§ **What you should do**
The exercise calls for exact output of the lines between the one that contains "Viewport: 850px width, 596px height." and the end of the data, with both ends kept and pictures left out.

The records section start

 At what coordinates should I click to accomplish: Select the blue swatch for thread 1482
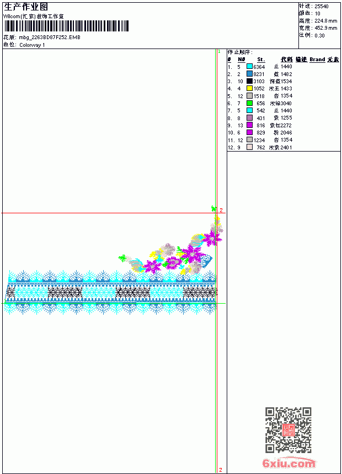[x=249, y=74]
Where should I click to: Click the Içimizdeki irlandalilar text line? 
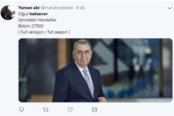37,20
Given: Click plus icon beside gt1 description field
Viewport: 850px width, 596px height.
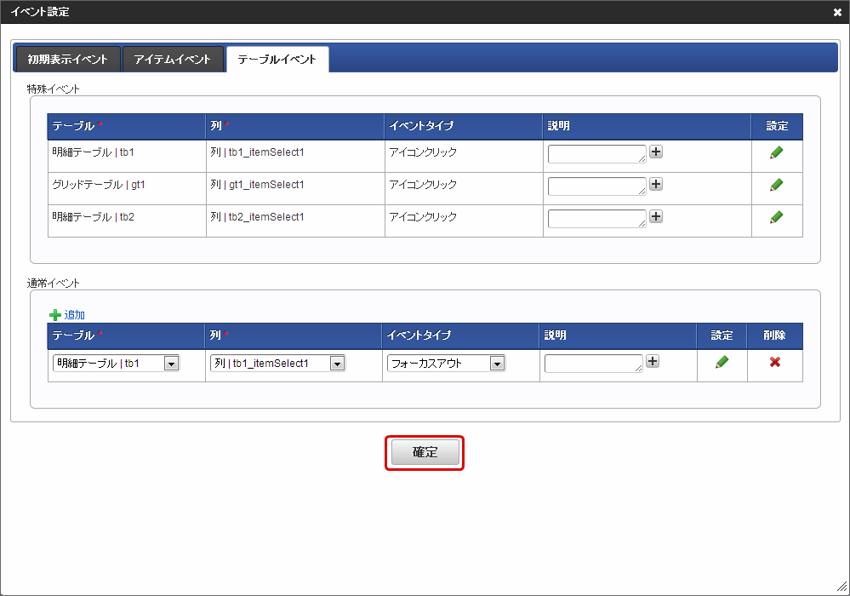Looking at the screenshot, I should tap(656, 184).
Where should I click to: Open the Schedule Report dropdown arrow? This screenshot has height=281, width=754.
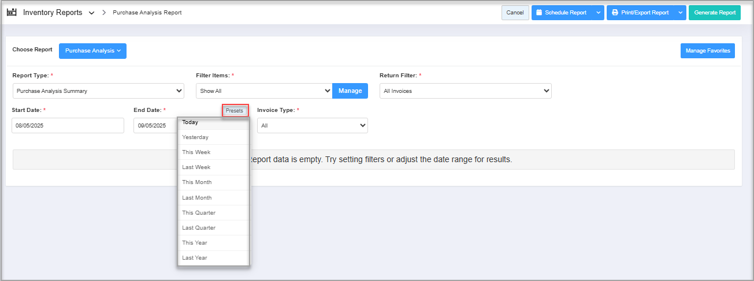[x=598, y=13]
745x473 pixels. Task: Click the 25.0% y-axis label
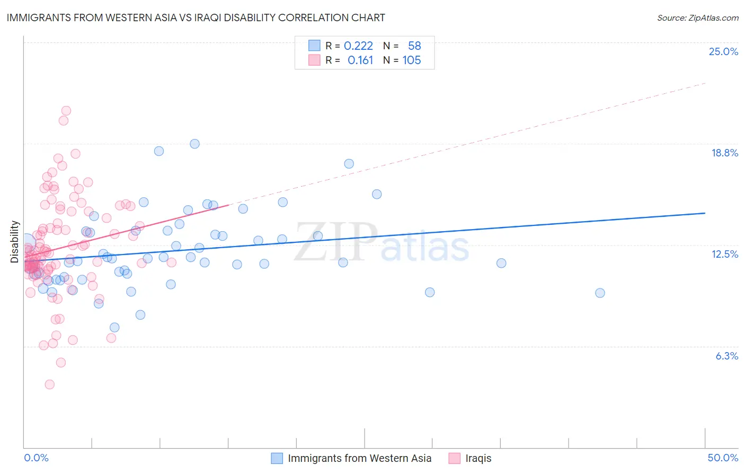coord(723,51)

The records section end

§ **Answer to this task**
Viewport: 850px width, 596px height.
Looking at the screenshot, I should tap(656, 184).
Where should I click to: Open the Schedule Report dropdown arrow? This screenshot has height=281, width=754.
[x=598, y=13]
745x473 pixels. Task: Click the 25.0% y-axis label
coord(723,51)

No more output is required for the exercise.